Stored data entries
────
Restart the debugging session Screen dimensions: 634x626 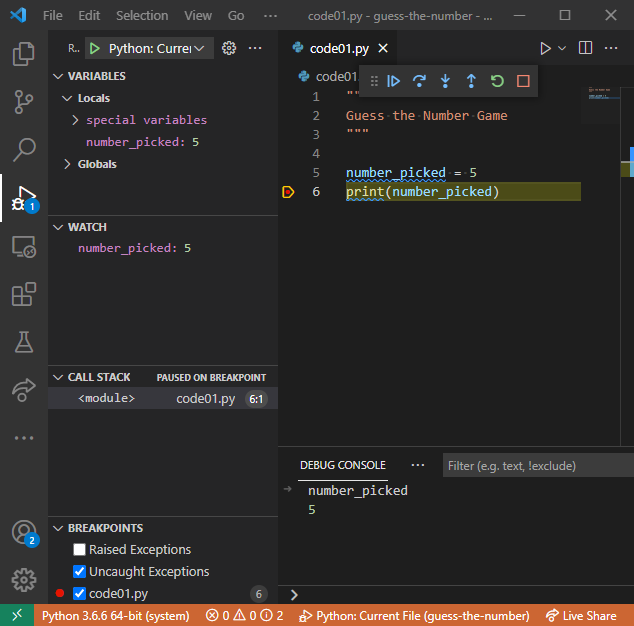(x=497, y=81)
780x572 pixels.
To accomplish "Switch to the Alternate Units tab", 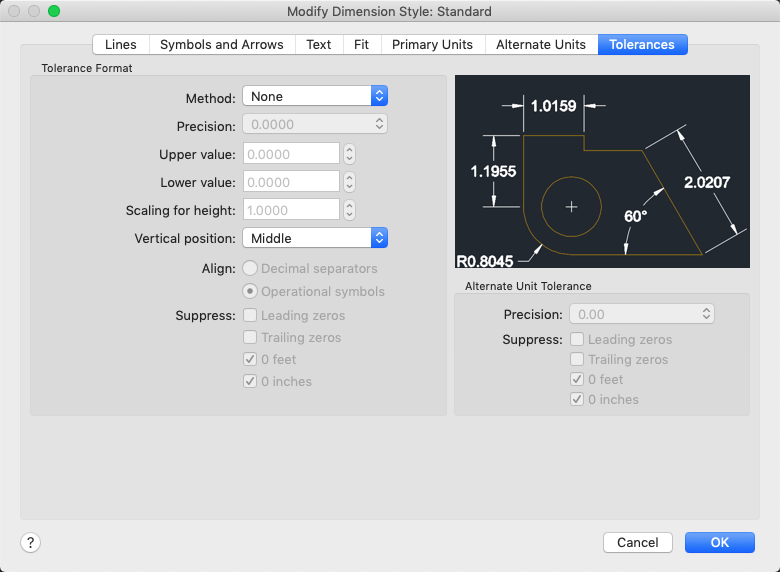I will (541, 44).
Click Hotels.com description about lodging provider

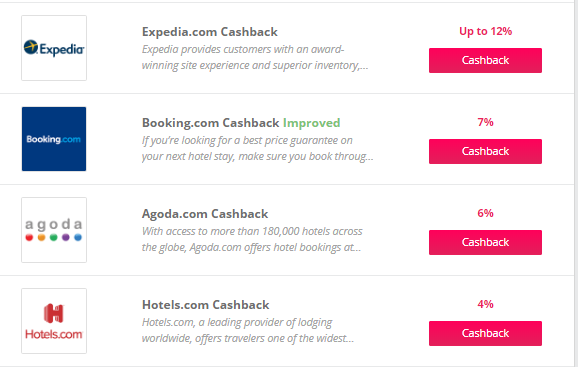[x=248, y=331]
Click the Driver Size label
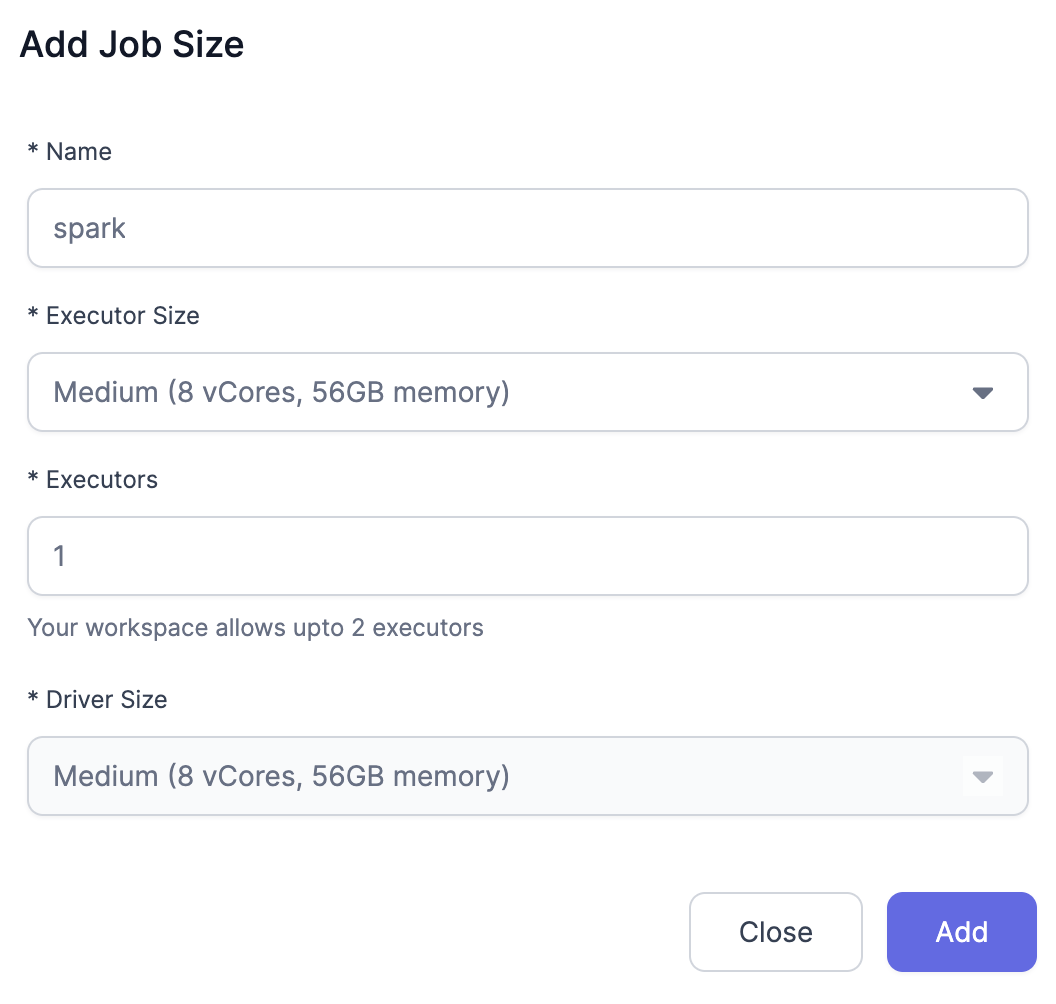1056x1004 pixels. [106, 700]
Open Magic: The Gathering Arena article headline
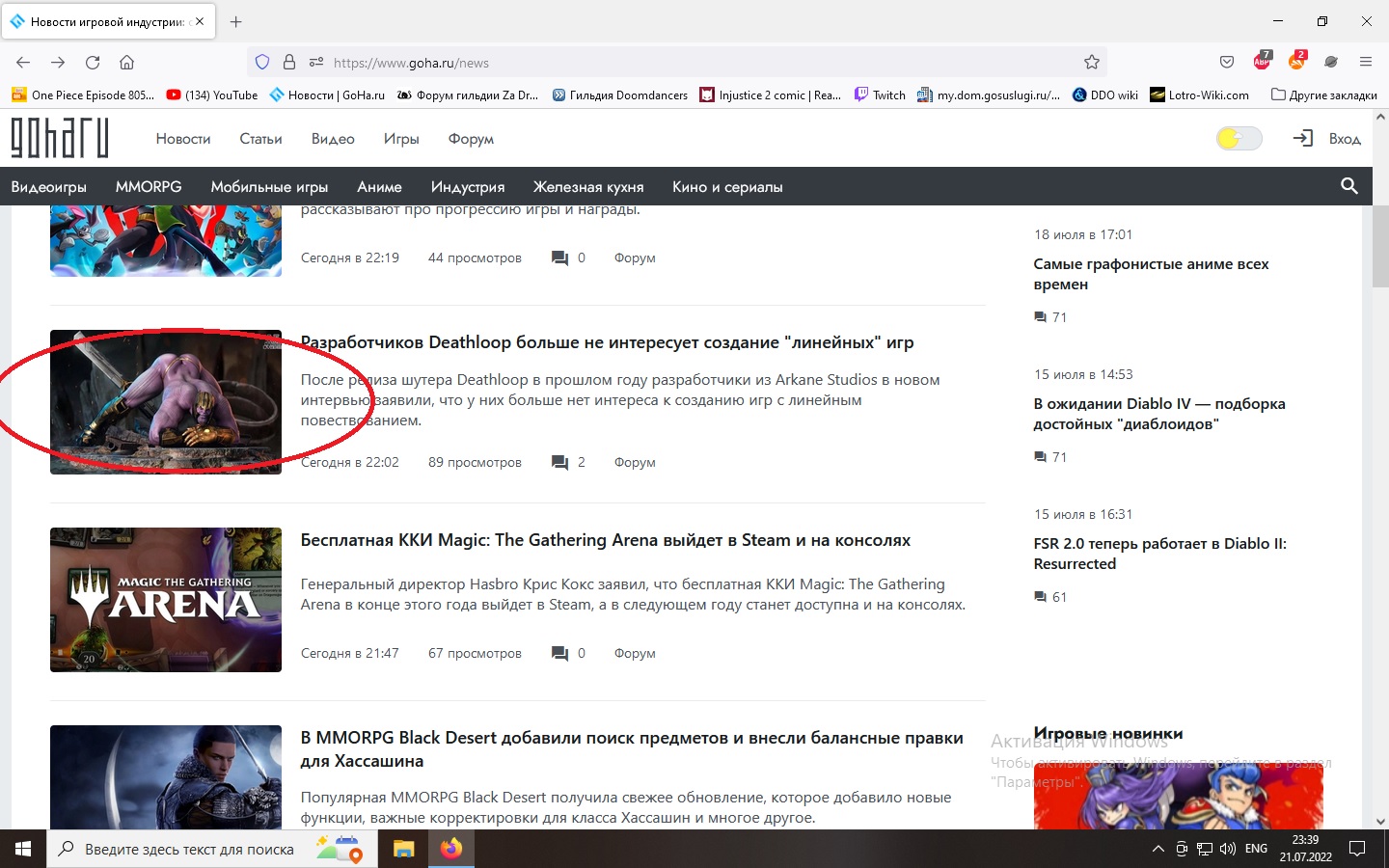This screenshot has height=868, width=1389. [x=605, y=540]
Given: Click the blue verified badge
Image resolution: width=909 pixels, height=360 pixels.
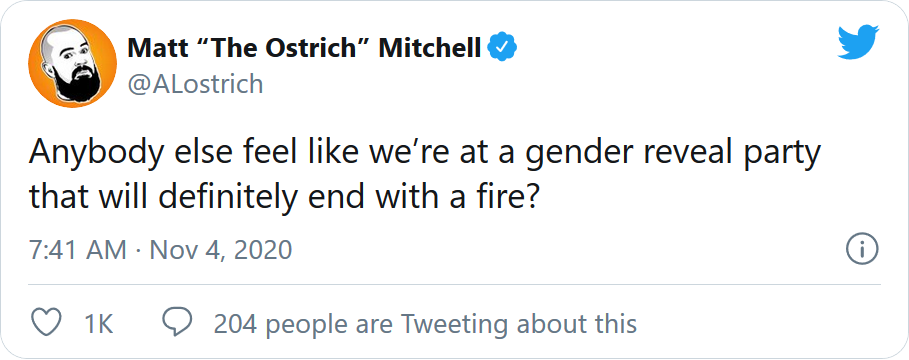Looking at the screenshot, I should tap(503, 48).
────
**What you are asked to do:**
I need the lines from the one containing "Open Magic: The" through the end of the records retyped exactly, with the pictures left out.

**Result of this task:**
Open Magic: The Gathering Arena article headline
This screenshot has height=868, width=1389. [x=605, y=540]
Given: Click the blue verified badge
Image resolution: width=909 pixels, height=360 pixels.
Looking at the screenshot, I should tap(503, 48).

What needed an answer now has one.